*PROBLEM TO WORK ON*.
Once the line with "Click the edit pencil for channel 2" is found in the entries below, repeat that line and every one after it exactly, ending at the last.

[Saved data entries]
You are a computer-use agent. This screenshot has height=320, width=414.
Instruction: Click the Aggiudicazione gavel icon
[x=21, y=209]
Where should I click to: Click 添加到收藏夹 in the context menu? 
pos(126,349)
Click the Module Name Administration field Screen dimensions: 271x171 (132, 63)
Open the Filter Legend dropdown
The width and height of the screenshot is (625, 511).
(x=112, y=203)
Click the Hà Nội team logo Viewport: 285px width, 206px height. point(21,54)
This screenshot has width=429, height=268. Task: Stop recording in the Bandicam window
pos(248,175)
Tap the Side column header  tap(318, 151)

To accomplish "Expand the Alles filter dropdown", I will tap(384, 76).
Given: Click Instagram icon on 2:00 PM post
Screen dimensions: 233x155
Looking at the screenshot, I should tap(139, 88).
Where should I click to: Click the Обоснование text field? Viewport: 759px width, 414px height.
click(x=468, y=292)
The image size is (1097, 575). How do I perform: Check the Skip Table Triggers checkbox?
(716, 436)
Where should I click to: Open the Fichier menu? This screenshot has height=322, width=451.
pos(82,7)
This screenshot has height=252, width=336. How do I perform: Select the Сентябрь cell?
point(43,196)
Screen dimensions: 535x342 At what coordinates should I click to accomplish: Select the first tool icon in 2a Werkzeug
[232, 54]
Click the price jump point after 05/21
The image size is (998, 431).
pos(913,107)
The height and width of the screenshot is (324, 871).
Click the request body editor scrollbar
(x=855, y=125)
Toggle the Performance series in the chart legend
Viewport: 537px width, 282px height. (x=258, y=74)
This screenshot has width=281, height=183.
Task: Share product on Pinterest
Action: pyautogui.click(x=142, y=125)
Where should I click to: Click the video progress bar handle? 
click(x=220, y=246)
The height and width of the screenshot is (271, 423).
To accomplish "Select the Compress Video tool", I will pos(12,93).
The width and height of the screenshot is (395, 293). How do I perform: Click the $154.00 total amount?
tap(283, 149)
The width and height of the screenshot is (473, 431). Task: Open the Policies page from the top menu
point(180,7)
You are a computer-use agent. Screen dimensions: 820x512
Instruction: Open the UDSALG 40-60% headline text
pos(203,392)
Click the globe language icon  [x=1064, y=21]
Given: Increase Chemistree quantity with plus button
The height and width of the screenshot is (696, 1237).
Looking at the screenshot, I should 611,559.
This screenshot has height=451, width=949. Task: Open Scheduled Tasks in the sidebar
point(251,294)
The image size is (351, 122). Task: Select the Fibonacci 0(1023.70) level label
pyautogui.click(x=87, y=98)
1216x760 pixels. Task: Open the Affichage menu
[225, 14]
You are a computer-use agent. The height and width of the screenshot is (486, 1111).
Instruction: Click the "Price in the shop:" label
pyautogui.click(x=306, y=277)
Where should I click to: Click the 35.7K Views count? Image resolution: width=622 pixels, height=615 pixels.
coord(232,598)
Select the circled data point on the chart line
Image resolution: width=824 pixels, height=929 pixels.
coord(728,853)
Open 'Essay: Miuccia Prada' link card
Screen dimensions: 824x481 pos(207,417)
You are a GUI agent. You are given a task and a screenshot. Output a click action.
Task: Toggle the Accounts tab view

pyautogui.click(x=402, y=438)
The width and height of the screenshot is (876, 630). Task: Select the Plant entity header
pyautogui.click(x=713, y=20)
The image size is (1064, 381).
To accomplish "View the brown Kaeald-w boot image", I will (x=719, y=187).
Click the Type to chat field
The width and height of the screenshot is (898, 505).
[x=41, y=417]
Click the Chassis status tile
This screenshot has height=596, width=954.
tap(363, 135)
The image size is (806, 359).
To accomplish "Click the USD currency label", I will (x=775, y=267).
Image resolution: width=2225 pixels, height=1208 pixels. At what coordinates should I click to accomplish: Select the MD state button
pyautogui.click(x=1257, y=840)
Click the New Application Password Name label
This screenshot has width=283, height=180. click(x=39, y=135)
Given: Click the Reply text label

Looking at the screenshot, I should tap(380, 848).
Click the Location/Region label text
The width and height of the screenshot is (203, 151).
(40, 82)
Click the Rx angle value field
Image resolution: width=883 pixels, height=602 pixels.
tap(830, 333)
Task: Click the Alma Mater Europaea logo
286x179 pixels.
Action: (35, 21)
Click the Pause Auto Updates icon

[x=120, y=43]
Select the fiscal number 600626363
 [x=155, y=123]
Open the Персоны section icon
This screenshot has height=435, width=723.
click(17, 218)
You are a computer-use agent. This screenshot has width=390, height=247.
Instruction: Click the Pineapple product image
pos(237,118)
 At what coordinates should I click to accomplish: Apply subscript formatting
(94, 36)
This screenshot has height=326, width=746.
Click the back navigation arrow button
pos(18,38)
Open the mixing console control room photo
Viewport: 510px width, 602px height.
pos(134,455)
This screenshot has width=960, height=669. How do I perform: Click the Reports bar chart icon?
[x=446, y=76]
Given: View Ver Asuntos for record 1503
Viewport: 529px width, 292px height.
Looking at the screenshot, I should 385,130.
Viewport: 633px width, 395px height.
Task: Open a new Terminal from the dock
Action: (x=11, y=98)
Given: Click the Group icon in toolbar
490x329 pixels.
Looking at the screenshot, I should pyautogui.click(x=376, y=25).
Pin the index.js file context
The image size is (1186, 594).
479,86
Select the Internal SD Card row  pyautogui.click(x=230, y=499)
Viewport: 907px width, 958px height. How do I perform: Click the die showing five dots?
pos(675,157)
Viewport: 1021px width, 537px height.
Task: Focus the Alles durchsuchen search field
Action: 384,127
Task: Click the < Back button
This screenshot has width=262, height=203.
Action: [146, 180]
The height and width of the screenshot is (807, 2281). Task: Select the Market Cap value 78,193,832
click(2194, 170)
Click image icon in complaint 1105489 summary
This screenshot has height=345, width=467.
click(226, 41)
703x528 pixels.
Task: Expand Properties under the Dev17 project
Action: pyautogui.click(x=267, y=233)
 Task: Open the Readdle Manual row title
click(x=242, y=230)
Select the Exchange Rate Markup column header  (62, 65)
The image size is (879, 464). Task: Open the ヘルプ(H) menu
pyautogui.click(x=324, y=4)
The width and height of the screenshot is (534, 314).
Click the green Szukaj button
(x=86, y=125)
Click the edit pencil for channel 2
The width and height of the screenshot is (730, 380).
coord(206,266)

*EXERCISE RESULT*.
Click the edit pencil for channel 2
The width and height of the screenshot is (730, 380).
coord(206,266)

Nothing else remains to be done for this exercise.